2. The State Of Maharashtra …..Respondents
Mr. Advait Tamhankar, for the Petitioner.
Mr. Ajay Patil, for Respondent No.2-State.
CORAM : A. S. GADKARI AND
DR NEELA GOKHALE, JJ.
RESERVED ON : 20th SEPTEMBER, 2024.
PRONOUNCED ON : 07th OCTOBER, 2024.
JUDGMENT

1) Petitioner seeks quashing of FIR dated 2nd January 2023 bearing NO. 1 of 2023 registered with the CBD Belapur Police Station, Navi Mumbai for offences punishable under Sections 379, 406, 409, 420, 465, 467, 497, 500 and 504 of the Indian Penal Code, 1860 (‘IPC’).

2) The Petition was admitted by Order dated 6th September 2023 and the Police were restrained from filing charge sheet in the matter during the pendency of the present petition. Respondent No.1 is duly served. Despite service, none appeared for Respondent No.1 when taken up for hearing.
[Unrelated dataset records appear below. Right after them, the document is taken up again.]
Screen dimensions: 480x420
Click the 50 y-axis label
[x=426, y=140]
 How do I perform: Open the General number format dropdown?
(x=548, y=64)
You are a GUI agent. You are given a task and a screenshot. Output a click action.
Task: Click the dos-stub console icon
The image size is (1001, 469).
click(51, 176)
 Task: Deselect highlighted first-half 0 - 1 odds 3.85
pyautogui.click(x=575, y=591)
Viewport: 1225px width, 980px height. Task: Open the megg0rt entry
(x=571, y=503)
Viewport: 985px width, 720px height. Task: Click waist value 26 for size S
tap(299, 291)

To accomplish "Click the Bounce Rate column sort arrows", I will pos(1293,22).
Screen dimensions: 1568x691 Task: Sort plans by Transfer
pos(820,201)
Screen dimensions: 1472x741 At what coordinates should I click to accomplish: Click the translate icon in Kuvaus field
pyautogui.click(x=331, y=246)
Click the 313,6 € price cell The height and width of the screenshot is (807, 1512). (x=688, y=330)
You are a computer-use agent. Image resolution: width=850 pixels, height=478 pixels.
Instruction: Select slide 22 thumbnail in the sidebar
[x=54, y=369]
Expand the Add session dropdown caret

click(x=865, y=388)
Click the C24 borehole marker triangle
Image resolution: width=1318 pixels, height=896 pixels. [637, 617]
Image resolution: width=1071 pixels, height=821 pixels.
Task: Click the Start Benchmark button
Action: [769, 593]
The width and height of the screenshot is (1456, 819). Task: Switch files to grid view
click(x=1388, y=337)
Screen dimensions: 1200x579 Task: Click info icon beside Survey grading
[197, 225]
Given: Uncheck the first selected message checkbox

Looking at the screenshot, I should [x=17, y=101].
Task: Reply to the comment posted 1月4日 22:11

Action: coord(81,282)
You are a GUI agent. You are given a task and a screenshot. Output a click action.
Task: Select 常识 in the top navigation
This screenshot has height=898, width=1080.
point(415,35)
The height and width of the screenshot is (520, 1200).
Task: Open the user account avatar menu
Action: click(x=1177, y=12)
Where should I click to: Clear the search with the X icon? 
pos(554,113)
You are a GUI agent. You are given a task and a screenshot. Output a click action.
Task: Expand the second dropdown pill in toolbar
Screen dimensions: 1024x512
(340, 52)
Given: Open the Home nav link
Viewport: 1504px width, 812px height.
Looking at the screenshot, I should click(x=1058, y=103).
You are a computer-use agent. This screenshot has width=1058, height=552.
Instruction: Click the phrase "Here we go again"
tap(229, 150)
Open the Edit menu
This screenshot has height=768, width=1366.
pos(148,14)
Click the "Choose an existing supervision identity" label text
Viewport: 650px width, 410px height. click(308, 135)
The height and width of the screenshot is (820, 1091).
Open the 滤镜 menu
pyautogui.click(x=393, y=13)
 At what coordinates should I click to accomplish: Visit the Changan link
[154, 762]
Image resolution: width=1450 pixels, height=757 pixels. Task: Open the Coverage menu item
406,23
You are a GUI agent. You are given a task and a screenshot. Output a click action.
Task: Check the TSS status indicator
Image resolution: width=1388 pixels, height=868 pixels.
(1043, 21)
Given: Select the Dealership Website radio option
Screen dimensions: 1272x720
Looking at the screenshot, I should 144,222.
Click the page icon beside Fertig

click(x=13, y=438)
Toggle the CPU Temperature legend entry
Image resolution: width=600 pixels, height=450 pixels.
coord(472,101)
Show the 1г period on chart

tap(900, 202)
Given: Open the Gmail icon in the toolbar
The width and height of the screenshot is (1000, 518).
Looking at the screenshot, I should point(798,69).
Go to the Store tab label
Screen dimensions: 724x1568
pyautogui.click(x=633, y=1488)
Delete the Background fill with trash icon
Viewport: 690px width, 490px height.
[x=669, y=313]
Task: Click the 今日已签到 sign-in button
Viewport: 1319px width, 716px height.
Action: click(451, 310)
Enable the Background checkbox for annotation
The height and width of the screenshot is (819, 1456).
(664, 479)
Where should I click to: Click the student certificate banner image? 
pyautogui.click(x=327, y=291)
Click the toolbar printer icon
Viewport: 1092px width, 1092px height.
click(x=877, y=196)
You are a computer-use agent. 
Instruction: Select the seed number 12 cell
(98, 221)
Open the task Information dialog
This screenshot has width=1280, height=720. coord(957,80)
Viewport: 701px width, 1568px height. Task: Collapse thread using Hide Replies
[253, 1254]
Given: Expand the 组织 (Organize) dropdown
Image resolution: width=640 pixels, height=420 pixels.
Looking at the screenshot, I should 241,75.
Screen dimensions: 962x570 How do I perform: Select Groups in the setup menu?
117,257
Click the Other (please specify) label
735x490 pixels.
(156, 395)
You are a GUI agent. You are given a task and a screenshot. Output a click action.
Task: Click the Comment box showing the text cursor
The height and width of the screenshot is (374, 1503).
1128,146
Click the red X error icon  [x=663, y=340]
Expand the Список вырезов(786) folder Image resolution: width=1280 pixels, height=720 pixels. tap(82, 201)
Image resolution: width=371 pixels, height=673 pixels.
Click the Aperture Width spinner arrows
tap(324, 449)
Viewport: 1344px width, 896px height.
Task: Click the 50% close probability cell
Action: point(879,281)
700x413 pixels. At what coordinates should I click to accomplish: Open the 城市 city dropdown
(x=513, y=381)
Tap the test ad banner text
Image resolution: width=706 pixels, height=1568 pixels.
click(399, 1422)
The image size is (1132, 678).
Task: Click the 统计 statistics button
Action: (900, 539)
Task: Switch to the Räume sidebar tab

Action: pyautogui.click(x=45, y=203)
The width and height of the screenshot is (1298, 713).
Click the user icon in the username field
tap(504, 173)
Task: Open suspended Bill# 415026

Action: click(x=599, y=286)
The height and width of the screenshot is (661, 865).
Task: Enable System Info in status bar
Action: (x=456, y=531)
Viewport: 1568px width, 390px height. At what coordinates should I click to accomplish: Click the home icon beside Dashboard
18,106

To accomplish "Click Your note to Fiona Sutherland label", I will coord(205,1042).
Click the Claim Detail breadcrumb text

3) Brief facts of the case are as follows:

3.1) The Petitioner is wife of the Respondent No.1. Respondent No.1 filed a complaint before the Judicial Magistrate First Class, Vashi bearing M.A No. 469/2021 praying for registration of FIR against the Petitioner for the offences punishable under Sections 379, 406, 420, 465, 497, 500 and 504 read with Section 34 of the IPC. Alternatively, the Respondent No.1 sought issuance of process under Section 204 of the Cr. P. C against the Petitioner and secure her presence to face charges under the aforesaid offence.

3.2) The learned Magistrate vide its Order dated 22nd November 2021 directed the police to conduct a preliminary inquiry to ascertain commission of a cognizable offence and submit its report within 30 days.

3.3) The Police submitted its Report dated 18th June 2022 to the trial Court. It was stated therein that the complaint to be an afterthought, filed only to counter the complaint lodged by the Petitioner against Respondent No.1 under Section 498-A of the IPC.

3.4) Subsequently, the Magistrate directed registration of FIR under Section 156(3) of the Cr. P.C by its Order dated 19th December 2022 and directed the Police to investigate the allegations made by the Respondent No.1. Pursuant to this Order, the subject FIR was registered for the offences as alleged.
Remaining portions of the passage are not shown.